I do not know how to continue with this relationship. I’ve asked if he wants me to leave, but he stays quiet. I feel clueless and very lost.
Dear Lost Soul,
Thanks so much for reaching out. I’m so sorry you’re having this experience. I know it’s hard when you feel like you’re arguing all the time and feel stressed in your relationship.
How Do You Continue in This Relationship?
This really comes down to your needs and relationship requirements. In other words, the best thing that will help you is to:
First, get clear on what kind of relationship you really want. Really envision it and feel it in your soul.
What do you need and require in a relationship in order for it to work for you?
What do you need in a relationship in order to feel loved?
What is your vision for the kind of partnership that you really want?
Then, communicate your vision to your partner. Have a heart to heart about each of your visions for the kind of relationship that you want.
He has a vision for the kind of relationship that he wants. For example, he feels like you’re “not being loving enough to his son.” But he’s saying that because his vision for ow he wants his partner to be with his son isn’t being realized.
When you know what his vision is for the kind of family that he wants and what he expects, then you have the awareness and power to decide if that is a vision that you’re able and want to fulfill.
But you both have to discuss those needs and expectations, as well as your needs and desires around the kind of family you’d like to have. Your needs matter, too.
If he wants you to take care of his son but you don’t want to and it stresses you out, you do not have to take care of his son while he focuses on his job.
But in order to resolve this conflict in your relationship, you do have to talk about what expectations you both have, and whether you both can meet each other’s expectations.
And if you can’t meet some of his expectations, you can talk about what other solutions you as a couple come up with to help make it work to meet each of your needs.
You’re clashing on parenting because you have different needs and perspectives around parenting.
Getting clear on your needs, and what needs are not getting met helps you identify and communicate what you need to fix and improve in the relationship.
If he’s unhappy, it means his needs aren’t being met and his vision for the kind of relationship that he wants isn’t being realized.
If you’re unhappy, it’s because a need or requirement isn’t being met for you in the relationship.
So talk to each other about what isn’t working and what you both need.
And once you know what you’re solving for, you can come up with solutions for how to meet each other’s needs.
If he is concerned that you’re “not committed enough” and that you “don’t love his son,” you’ll need to discuss with him why he feels that way.
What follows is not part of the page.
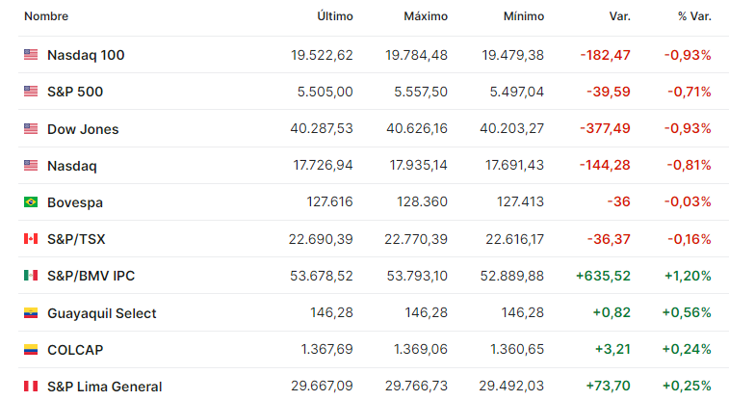Click the Brazil flag beside Bovespa

tap(31, 201)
What does “being committed enough” look like in a partnership to him? What does he wish were happening? What does he expect in terms of commitment and in how your treat his son? And also ask yourself: how do YOU feel about all that? Are you able to support that vision?
Being able to support each other’s vision for the kind of life and relationship that you both want, and having both your needs and relationship requirements met is key to long-term relationship happiness, it’s key to growing together instead of growing apart.
Also, if you want to connect more deeply with your partner, don’t engage in arguments with him. This doesn’t mean that you can’t disagree with your partner. It’s inevitable that there will be disagreements; you and him are different people with different points of view.
But arguments are totally unnecessary. Arguments usually stem from emotional reactivity and defensiveness. We “argue” to defend our point of view, and usually we make the other person “wrong” in the process.
Arguing may get your point across, but arguing doesn’t work to solve your relationship problem.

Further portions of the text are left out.